Step 2: Import one piece of existing content

The best test case is a piece you have already edited the traditional way. Import the raw file. Let Descript transcribe it automatically — accuracy runs above 95% for clean English audio.

Step 3: Prompt Underlord with a specific intent

Avoid vague prompts. “Make this video better” produces generic results. Try:

“Remove all filler words and repeated phrases. Apply Studio Sound to the audio. Tighten the pacing by cutting any pause longer than 1.5 seconds. Then generate 2 social clips highlighting the most interesting 60-second moments.”

Watch what Underlord proposes before it commits. It shows you its plan — you can accept, modify, or redirect any step. Your first output will not be perfect. Treat it as a draft and spend your creative energy on the review, not the execution.

Start with Descript free → No credit card required. Free plan includes full Underlord access.

For creators whose content goes beyond dialogue — video generation, AI b-roll, cinematic visual storytelling — see our Runway vs. Kling comparison for where those tools fit in the wider AI video stack.


08 — What Comes Next: The Vibe Editing Roadmap

The current state of vibe editing — an agent that executes your instructions competently on dialogue-heavy content — is the first step, not the destination.

The direction the field is moving: agents that learn your specific editing style over time. Instead of prompting “remove filler words and tighten pacing,” you would eventually prompt “edit this the way I edit” — and the agent would apply your aesthetic, your rhythm, your taste, because it has watched and internalized how you work. This is what practitioners call taste encoding, and it is what Ponder and Mosaic are explicitly building toward.
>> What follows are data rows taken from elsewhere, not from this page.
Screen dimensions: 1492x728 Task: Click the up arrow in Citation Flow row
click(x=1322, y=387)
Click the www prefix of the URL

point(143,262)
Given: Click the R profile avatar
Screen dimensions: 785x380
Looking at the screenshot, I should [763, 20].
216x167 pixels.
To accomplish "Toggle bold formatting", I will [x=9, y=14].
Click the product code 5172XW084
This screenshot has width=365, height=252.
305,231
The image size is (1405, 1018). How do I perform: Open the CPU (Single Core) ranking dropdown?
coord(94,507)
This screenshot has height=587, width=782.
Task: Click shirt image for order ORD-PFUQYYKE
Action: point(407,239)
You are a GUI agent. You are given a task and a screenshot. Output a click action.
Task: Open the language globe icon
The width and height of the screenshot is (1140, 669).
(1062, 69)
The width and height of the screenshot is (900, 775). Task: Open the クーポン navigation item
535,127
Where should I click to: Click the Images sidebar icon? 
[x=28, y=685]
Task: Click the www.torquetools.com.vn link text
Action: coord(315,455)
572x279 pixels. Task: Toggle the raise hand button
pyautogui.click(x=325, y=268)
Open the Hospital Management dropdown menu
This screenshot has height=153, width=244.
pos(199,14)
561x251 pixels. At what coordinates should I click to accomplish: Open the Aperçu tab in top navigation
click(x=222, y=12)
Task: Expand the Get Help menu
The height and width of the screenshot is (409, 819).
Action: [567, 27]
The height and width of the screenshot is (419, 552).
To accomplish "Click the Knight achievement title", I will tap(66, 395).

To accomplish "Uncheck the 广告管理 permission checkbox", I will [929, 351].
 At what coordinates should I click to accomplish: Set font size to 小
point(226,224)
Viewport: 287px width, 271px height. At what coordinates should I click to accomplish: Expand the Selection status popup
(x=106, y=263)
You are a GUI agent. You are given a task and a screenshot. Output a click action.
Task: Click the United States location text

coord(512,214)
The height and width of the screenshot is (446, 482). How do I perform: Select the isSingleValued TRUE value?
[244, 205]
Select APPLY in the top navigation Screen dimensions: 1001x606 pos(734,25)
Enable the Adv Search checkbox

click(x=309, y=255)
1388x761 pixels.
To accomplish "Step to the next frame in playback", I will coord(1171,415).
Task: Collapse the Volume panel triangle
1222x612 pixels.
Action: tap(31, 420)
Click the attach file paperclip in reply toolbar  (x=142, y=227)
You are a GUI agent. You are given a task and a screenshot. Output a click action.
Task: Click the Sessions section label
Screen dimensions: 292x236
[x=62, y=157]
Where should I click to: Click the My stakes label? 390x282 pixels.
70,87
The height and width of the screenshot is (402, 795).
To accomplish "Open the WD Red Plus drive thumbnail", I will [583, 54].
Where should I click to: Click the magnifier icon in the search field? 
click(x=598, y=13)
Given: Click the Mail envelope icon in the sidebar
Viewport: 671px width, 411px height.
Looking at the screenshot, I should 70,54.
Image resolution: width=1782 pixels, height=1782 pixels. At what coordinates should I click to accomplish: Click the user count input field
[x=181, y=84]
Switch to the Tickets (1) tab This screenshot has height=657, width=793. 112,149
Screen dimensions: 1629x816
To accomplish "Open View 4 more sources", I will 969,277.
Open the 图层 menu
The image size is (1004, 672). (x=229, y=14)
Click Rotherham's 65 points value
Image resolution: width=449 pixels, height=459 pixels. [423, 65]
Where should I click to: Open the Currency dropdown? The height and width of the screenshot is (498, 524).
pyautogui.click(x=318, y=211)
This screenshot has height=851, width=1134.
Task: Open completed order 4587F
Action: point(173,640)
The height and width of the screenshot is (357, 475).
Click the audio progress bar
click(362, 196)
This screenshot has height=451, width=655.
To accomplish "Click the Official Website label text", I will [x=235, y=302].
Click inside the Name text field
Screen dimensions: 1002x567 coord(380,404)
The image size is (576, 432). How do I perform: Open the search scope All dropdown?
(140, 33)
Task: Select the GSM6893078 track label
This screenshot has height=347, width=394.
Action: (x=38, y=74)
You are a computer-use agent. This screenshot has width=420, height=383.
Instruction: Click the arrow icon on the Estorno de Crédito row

The “Cursor moment” for video — the point where vibe editing feels as natural and reliable as typing an instruction and seeing it executed — is likely 12 to 24 months away for dialogue-heavy content. For cinematic and narrative editing, the timeline is longer, because encoding aesthetic judgment is a fundamentally harder problem than encoding functional instructions.

What this means for creators is not a threat — it is a leverage shift. The skill that will matter most is not knowing how to use editing software. It is knowing what a great edit looks and feels like, and being able to describe it clearly.